The right hand is the one you can capture
In embodied AI, data sourcing is the first-order question. Follow it all the way down and it rewrites the model, the morphology — and what counts as a dexterous hand.
FIG.01 — The argument in one chain — data sourcing decides the model, the morphology, and the hand.
I put on a DexUMI rig to record a few minutes of data. You move your fingers, the exoskeleton tracks them, and in theory you collect data to train a dexterous hand without ever touching a robot. Simple grasps were fine — I could pick up a cup. But the moment a task needed real dexterity, my fingers were colliding with the exoskeleton itself — the very structure meant to record them.
That’s when it clicked: the order was backwards.
For a few years now, the people coming from large language models pick the model first. The people building hardware build the hand first. The dexterous-hand teams race on degrees of freedom, payload, fingertip force. Even Elon Musk built a humanoid first. Everyone rushes to answer — and skips the real first question: where does the data come from?
Follow that one question down, and it rewrites the model, the morphology, and finally what counts as the right hand.

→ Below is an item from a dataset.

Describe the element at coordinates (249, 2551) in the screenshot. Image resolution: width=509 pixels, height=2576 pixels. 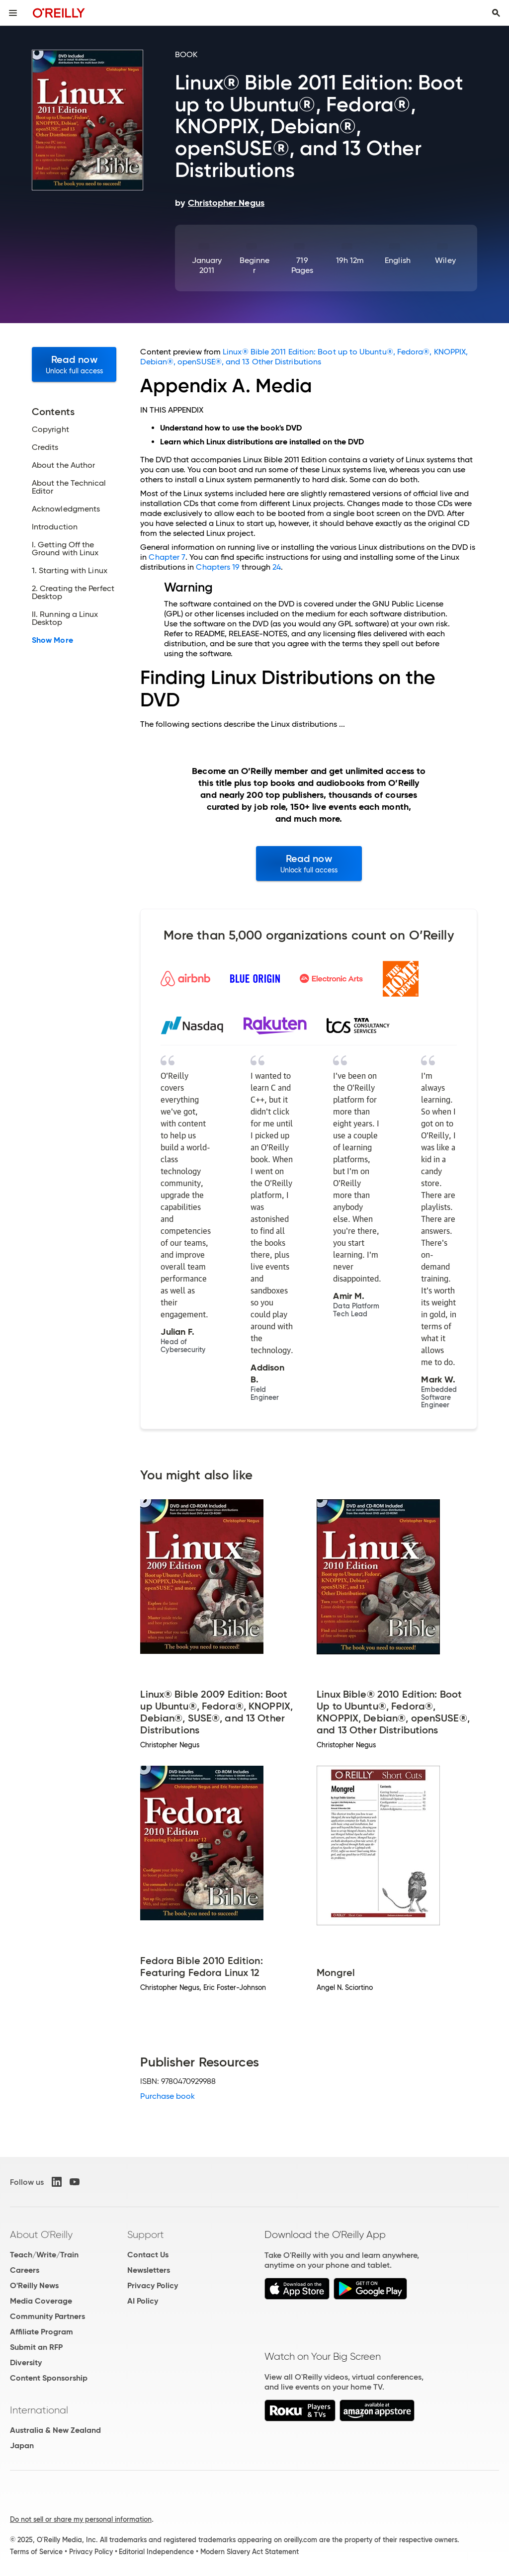
I see `Modern Slavery Act Statement` at that location.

Training data can only come from humans
Start with the obvious: a robot has no data.
The self-driving crowd never had this problem. Millions of human-driven cars are on the road, and every brake and every lane change is data. Self-driving had a human-driving flywheel from day one. Manipulation never did.
So teleoperate, someone says — drive the robot remotely, collect data while you work, and the flywheel spins.
I’ve tried it. Teleoperating a dexterous hand is slow and shaky, the data is low quality, and the set of tasks you can do fits on one hand. Worst of all, there’s no force feedback: you have no idea what the contact feels like the moment hand meets object, which is nothing like doing it yourself. You will not assemble a base-model-scale dataset this way.
So the conclusion is blunt: training data for robots can only come from humans. Treat the human as a form of robot, capture human motion, train the model, deploy it back onto the machine. This is the deepest line between embodied AI and both self-driving and LLMs — and the starting point for every step that follows.
FIG.02 — The data flywheel self-driving has — and manipulation doesn’t.
The strongest signal is video, so the model feeds on video
The data source is set: first-person, egocentric — a camera on the head, recording how a human does the work. This is the data that scales most easily, and the most complete in modality.
It has one quirk: the footage is real, the actions are inferred. Reconstructing where the hand is and how it moves gets you centimeter precision at best, sometimes worse.
So what’s most valuable in this data? The video.
And there’s the answer to what the model should be. World models feed on video; VLAs feed on actions. Your strongest signal is video, so pick the architecture that learns from video — pour the most valuable part in and let it learn for all it’s worth. This isn’t picking a side between two fashionable architectures. The data forces it.
FIG.03 — Egocentric data carries a strong video signal and a weak, inferred action signal.
What post-training needs is contact precision
Pretraining feeds on video, and a world model learns a great deal from it, reliably. But a world model alone isn’t enough — eventually the model has to land on a concrete action. That’s post-training.
Use robot data, people say, teleoperated again. Back to the same problem: not enough volume, not enough quality.
What post-training is actually missing is a very specific precision — contact precision, the precision of the instant the hand meets the object. Picking up an egg, pinching a thread, twisting a cap — it’s all won or lost in that fraction of a second, that fraction of a millimeter of contact.
And that precision has a hidden killer: retargeting.
A human hand and a robot hand are different. You capture human motion, then you “translate” it onto the robot hand — that step is retargeting. The trouble is, every retargeting pass steals contact. However carefully you translate, the precision of the contact moment has already leaked out along the way.
Data gloves are the bet a lot of people place: fingertip tracking plus tactile sensors. They lose on both ends — the fingertip precision doesn’t reach a millimeter on its own, and even when it does, it still has to be retargeted onto the dexterous hand and gets shaved again.
So post-training data has one iron rule: it has to be native, with zero retargeting. Once you retarget, the precision doesn’t come back.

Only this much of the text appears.